Task material Block Start

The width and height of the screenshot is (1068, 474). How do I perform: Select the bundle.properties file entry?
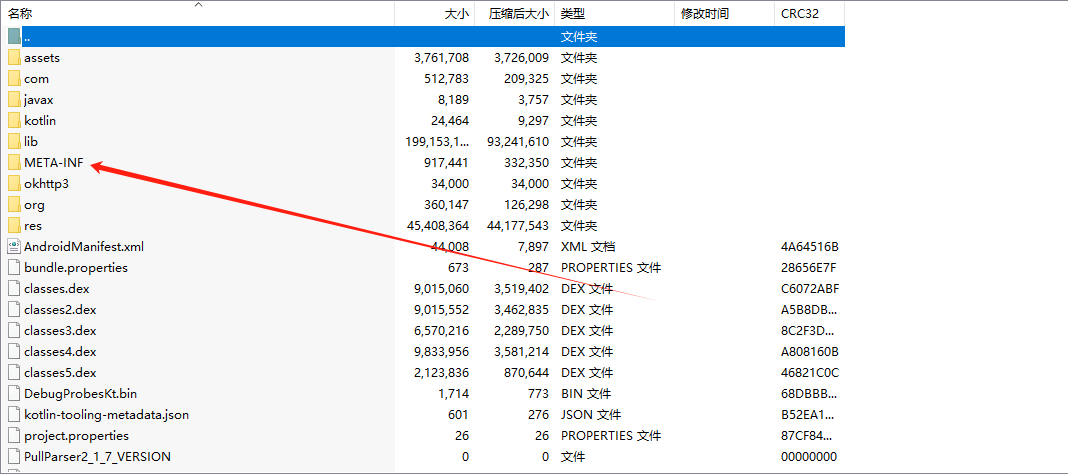(x=76, y=268)
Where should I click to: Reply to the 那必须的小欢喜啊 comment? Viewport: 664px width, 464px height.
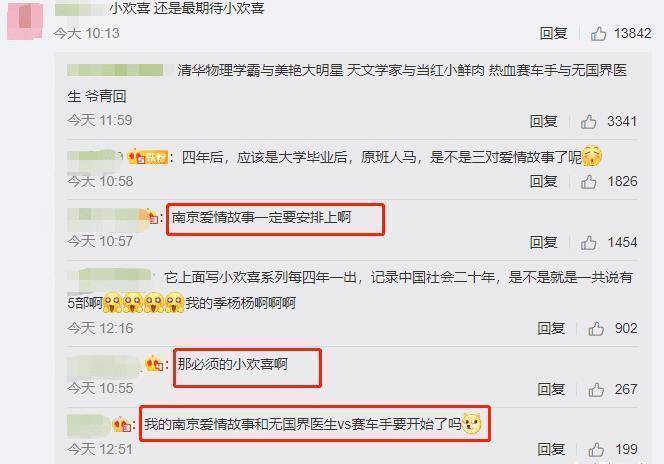[551, 389]
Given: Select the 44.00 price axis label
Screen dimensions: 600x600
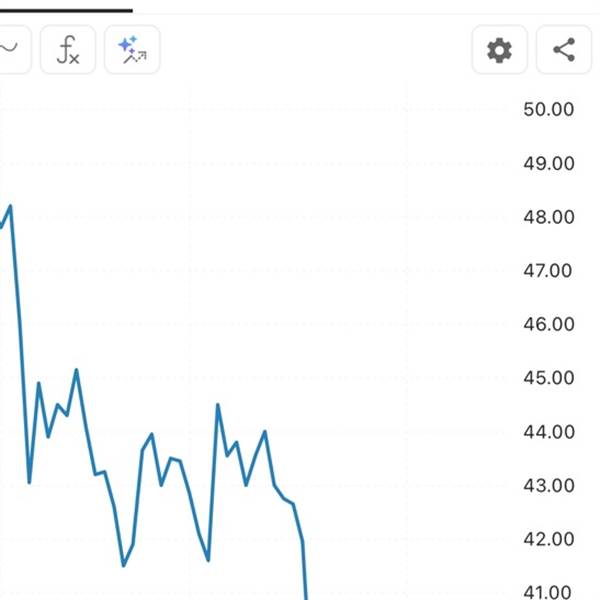Looking at the screenshot, I should pos(549,432).
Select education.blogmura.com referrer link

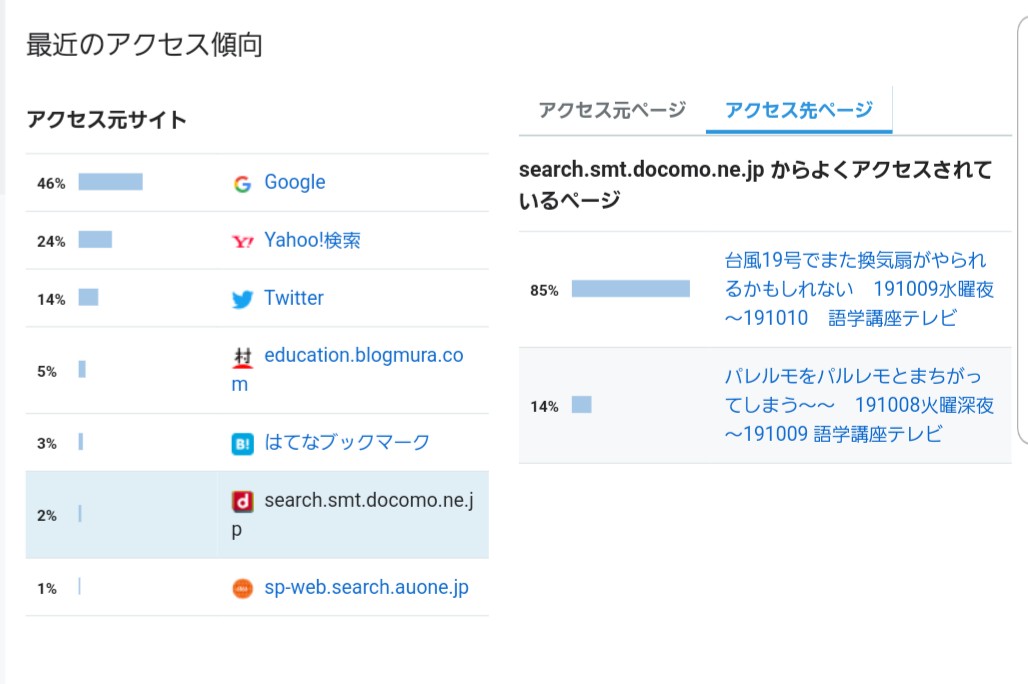[x=362, y=356]
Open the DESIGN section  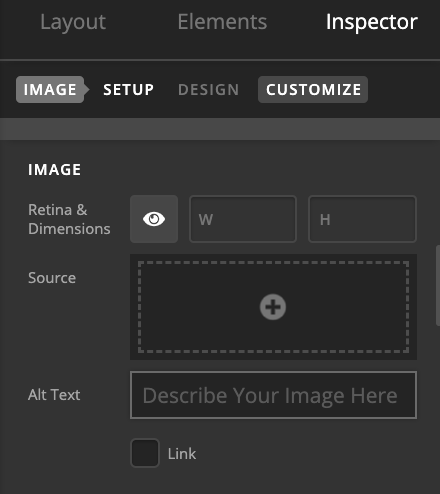209,90
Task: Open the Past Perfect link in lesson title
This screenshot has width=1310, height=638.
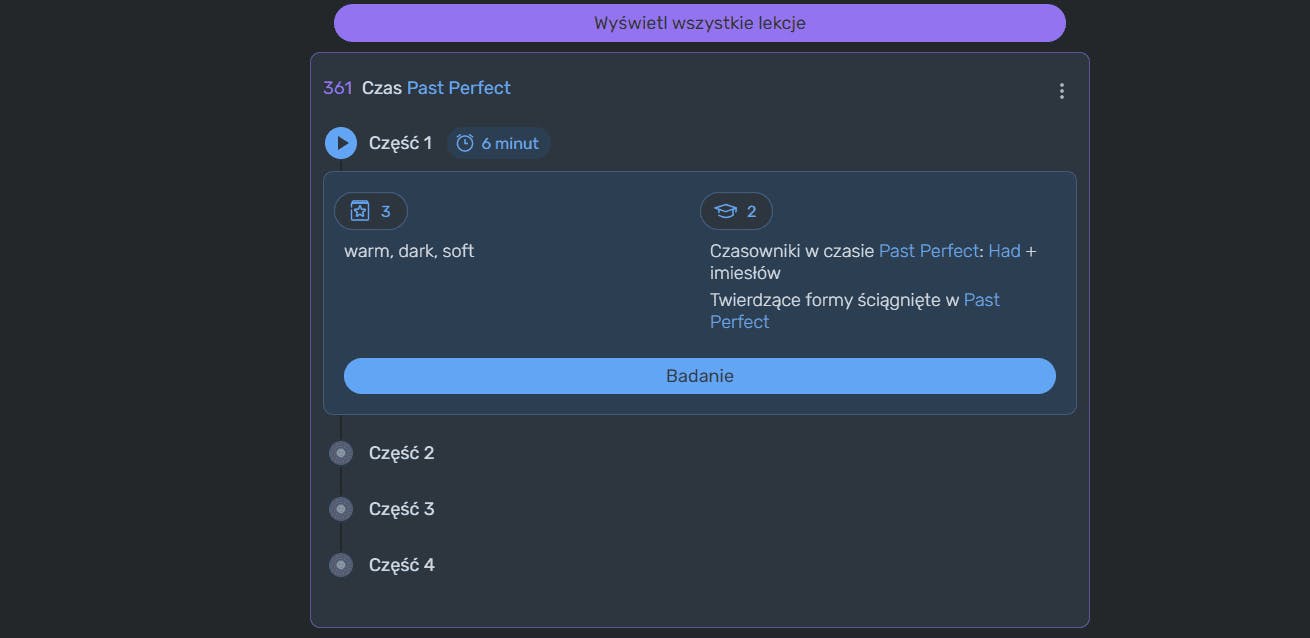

Task material Block End

# Exercise details:
Once the line with "Task: Open the" is found, write out that line and every later line of the listing above exactly, through the last one, and skip any pictures.

# Task result:
Task: Open the Past Perfect link in lesson title
This screenshot has width=1310, height=638.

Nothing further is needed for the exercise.